At one point, there was a NetApp KB article talking about how DOT takes advantage of the different CPUs and talking about bottlenecks. It appears they no longer have that article as public - https://kb.netapp.com/support/index?page=content&id=3010150&locale=e...
One of the big things we learned from this is that when looking at Kahuna, you also need to take a look at the (Kahu) value listed in WAFL_EX. If Kahu+Kahuna add up to around 100%, that is when you have a bottleneck in the Kahuna zone. We've run into this many times on our FAS6240s.
The Kahu value are items that CAN NOT run simultaneous with Kahuna items. This means that if (Kahu) is 60% and Kahuna is running at 39%, The Kahuna zone is actually at 99% - so it's bottlenecked.
There are some bugs in DOT that can contribute to this, I'd have to go back through some of my old information but I can tell you they're fixed in 8.1.4p1. However, workload can contribute immensely to this. In my experience, CIFS is impacted the most by this, since a lot of the CIFS operations are serial. Windows Offline folder caching appears to put a lot of serial workload on the controller. System operations that'll certainly impact it are things like snapmirror deswizzling, large snapshot updates firing off at once, etc. For the most part, NFS seems to have no issues, but CIFS latency will go through the roof and if you're at the edge, you won't know it until you cross it and CIFS becomes unusable.
-- Mike Garrison
On Tue, Apr 8, 2014 at 4:23 AM, Michael Bergman michael.bergman@ericsson.com wrote:
Kelley Green wrote:
We have a similar issue but different numbers. We will have one controller that is showing 100% cpu busy but when doing the sysstat -M all of the processors are showing fairly low usage. The Kahuna task is in the 80-90 plus percent.
- If you *really* have Kahuna in sysstat -M showing 80-90% you're definitely saturated and should already have latency issues. But... as always YMMV. Which version of ONTAP is this?

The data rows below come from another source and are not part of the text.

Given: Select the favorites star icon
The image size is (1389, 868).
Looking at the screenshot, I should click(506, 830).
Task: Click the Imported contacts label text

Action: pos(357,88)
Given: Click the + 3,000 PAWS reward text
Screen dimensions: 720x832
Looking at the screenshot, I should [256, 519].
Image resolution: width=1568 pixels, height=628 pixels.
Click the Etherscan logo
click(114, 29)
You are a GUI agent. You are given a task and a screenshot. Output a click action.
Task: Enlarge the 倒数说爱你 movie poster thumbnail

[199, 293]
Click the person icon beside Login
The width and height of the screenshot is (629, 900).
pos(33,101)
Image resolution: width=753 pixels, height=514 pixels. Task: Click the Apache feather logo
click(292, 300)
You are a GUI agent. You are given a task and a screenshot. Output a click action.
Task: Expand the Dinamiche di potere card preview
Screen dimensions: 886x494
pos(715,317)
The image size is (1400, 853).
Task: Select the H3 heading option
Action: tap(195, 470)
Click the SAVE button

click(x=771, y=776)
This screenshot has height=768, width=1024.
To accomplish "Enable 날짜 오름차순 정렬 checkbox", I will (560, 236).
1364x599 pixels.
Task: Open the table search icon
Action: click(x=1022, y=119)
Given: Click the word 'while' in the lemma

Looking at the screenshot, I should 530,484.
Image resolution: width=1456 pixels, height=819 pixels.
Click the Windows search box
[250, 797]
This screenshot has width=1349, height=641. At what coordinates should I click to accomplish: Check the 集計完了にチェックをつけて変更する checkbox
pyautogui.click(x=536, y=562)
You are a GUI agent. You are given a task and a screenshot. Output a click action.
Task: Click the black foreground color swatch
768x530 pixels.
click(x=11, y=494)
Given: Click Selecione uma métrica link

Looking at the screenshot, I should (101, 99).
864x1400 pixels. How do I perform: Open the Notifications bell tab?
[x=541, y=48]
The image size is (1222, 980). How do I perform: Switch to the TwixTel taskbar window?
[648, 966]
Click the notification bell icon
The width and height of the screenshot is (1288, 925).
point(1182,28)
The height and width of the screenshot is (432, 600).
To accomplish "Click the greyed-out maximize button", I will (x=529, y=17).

In general, over 50% [serial] Kahuna utlisation is a warning sign. It depends on what protocol(s) the machine is doing and what the workload is and how latency sensitive the application generating it is. There are workoads that drive s-Kahuna very much, and very little of anything else, and vice versa.
And please note:
cpu_busy and cpu_average are completely different things. I.e. these two PCs (perf counters) in the CM, show very different metrics:
system:system:cpu_busy system:system:avg_processor_busy
If we stick to 7-mode here and leave C.DOT out of it.
In a late ONTAP, say 8.1.1 with 4-8 cores, you can just ignore cpu_busy for any headroom judgement. The formula for how it's calculated is fairly complicated, but also rather meaningless these days. It used to be more meaningful when the kernel was much less threaded. The difference between 8.0.x and 8.1.x is pretty big in this respect and even more stuff was broken out of serial Kahuna in 8.2. Those of you still on 8.0.x (or even earlier) might be more insterested in cpu_busy.
That said, if you do have a 8.1.1 or 8.2 machine with only 4 cores then it will also have too little memory to really deal with workload very well, things can get bad due to WAFL not getting enough buffers to do it's do. One can say that 8.1.1 and 8.2 is really for newer FAS boxes with 8 or more cores and a lot of RAM. Only then will it do a good job for you, and then it *really* does.
I usually now look at cpu_busy being <99% as a just a sign ("proof") that there are CPU resources (the union of kernel domain capacity and pure cycles) which are not being used for anything at all. But it can say 99% pretty much forever, and you still have lots of headroom for absorbing more workload pressure w/o effecting latency in any way. In 8.1.x and above, serial Kahuna, as seen in sysstat -M, doesn't do that much anymore and it's very rare that ut comes even close to 50% in a 6200 machine. It *can* happen if you have a type of wrokload that causes things to be done which is still in s-Kahuna, I've never seen such a workload close up myself. (Things are different in smaller Filers, the sammer 3100 and 3200 boxes are not as resilient to s-Kahuna being overloaded.)
In my searching I haven't found a clear answer of what is happening (other than background tasks) and have gotten no information about how to try to determine what is happening or how to limit whatever tasks are causing so much CPU busy. Granted the number is not an obvious problem since each CPU is not high usage but it's definitely affecting what is happening with the system.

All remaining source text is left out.